[1]:
import pyhf
import pandas
import numpy as np
import altair as alt

Visualization with Altair

Altair is a python API for generating Vega visuazliation specifications. We demonstracte how to use this to build an interactive chart of pyhf results.

Preparing the data

Altair reads the data as a pandas dataframe, so we create one.

[2]:
model = pyhf.simplemodels.uncorrelated_background([7], [20], [5])
data = [25] + model.config.auxdata
[3]:
muscan = np.linspace(0, 5, 31)
results = [
    pyhf.infer.hypotest(mu, data, model, return_expected_set=True) for mu in muscan
]
[4]:
data = np.concatenate(
    [
        muscan.reshape(-1, 1),
        np.asarray([r[0] for r in results]).reshape(-1, 1),
        np.asarray([r[1] for r in results]).reshape(-1, 5),
    ],
    axis=1,
)
df = pandas.DataFrame(data, columns=["mu", "obs"] + [f"exp_{i}" for i in range(5)])
df.head()
[4]:
mu obs exp_0 exp_1 exp_2 exp_3 exp_4
0 0.000000 1.000000 1.000000 1.000000 1.000000 1.000000 1.000000
1 0.166667 0.885208 0.670809 0.771258 0.870322 0.949235 0.989385
2 0.333333 0.795986 0.438838 0.581516 0.743696 0.890881 0.975022
3 0.500000 0.726450 0.279981 0.428500 0.623443 0.825621 0.956105
4 0.666667 0.672216 0.174235 0.308524 0.512383 0.754629 0.931866

Defining the Chart

We need to filled areas for the 1,2 sigma bands and two lines for the expected and observed CLs value.

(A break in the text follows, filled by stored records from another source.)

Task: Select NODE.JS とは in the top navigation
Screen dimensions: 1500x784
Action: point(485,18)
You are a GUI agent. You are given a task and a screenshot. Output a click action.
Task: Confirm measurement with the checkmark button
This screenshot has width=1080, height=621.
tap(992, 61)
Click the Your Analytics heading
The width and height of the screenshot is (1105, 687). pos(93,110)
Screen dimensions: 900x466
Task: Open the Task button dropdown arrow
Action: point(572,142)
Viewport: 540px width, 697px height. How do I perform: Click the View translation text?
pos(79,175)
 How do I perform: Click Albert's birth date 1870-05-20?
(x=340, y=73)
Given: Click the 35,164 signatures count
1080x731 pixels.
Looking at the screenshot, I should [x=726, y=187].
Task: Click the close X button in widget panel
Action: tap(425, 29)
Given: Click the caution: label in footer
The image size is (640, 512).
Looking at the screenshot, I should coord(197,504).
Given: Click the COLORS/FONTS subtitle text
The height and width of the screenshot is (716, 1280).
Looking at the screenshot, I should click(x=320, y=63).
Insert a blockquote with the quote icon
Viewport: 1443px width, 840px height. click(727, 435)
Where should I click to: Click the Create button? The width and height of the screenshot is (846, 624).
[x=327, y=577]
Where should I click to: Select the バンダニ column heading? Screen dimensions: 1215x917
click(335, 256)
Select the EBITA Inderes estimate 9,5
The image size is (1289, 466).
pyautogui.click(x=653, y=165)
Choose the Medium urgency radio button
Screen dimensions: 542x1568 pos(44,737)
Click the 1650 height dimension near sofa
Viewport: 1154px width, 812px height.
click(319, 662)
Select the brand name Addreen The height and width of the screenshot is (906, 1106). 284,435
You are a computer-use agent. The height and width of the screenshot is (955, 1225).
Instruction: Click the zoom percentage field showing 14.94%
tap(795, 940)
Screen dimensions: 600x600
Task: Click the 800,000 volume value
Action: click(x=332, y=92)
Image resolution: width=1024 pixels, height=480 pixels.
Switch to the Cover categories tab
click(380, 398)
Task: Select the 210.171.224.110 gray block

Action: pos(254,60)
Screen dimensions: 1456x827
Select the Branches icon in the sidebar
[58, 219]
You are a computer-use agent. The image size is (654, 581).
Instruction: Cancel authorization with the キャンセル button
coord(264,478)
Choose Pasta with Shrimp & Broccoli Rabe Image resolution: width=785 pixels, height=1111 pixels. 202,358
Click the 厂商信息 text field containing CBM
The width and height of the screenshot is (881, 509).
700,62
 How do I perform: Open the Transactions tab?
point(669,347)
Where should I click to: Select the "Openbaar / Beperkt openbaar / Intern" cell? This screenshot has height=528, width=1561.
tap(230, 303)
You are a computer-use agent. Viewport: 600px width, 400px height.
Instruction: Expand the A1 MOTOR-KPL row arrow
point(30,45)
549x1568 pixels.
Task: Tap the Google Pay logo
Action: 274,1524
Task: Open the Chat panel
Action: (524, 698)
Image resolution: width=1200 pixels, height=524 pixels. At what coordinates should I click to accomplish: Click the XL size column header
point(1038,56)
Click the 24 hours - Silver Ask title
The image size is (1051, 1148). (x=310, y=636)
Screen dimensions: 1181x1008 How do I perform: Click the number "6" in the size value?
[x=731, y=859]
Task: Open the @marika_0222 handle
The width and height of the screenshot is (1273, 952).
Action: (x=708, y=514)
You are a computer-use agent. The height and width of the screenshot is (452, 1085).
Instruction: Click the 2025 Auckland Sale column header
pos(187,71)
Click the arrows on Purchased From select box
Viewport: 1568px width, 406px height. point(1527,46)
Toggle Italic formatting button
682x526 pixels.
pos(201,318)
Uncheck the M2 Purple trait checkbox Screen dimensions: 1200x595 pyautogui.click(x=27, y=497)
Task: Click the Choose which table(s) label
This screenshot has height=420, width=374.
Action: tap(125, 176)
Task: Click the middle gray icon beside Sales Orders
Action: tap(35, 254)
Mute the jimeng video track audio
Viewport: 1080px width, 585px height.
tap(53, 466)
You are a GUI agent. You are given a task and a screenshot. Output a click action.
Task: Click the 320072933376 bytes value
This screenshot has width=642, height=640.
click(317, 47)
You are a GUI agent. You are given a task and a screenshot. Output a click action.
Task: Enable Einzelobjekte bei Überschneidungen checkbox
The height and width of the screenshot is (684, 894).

For interactivity we add a hovering label of the observed result

[5]:
band1 = (
    alt.Chart(df)
    .mark_area(opacity=0.5, color="green")
    .encode(x="mu", y="exp_1", y2="exp_3")
)

band2 = (
    alt.Chart(df)
    .mark_area(opacity=0.5, color="yellow")
    .encode(x="mu", y="exp_0", y2="exp_4")
)

line1 = alt.Chart(df).mark_line(color="black").encode(x="mu", y="obs")

line2 = (
    alt.Chart(df).mark_line(color="black", strokeDash=[5, 5]).encode(x="mu", y="exp_2")
)

nearest = alt.selection_single(
    nearest=True, on="mouseover", fields=["mu"], empty="none"
)


point = (
    alt.Chart(df)
    .mark_point(color="black")
    .encode(x="mu", y="obs", opacity=alt.condition(nearest, alt.value(1), alt.value(0)))
    .add_selection(nearest)
)

text = line1.mark_text(align="left", dx=5, dy=-5).encode(
    text=alt.condition(nearest, "obs", alt.value(" "))
)


band2 + band1 + line1 + line2 + point + text
[5]: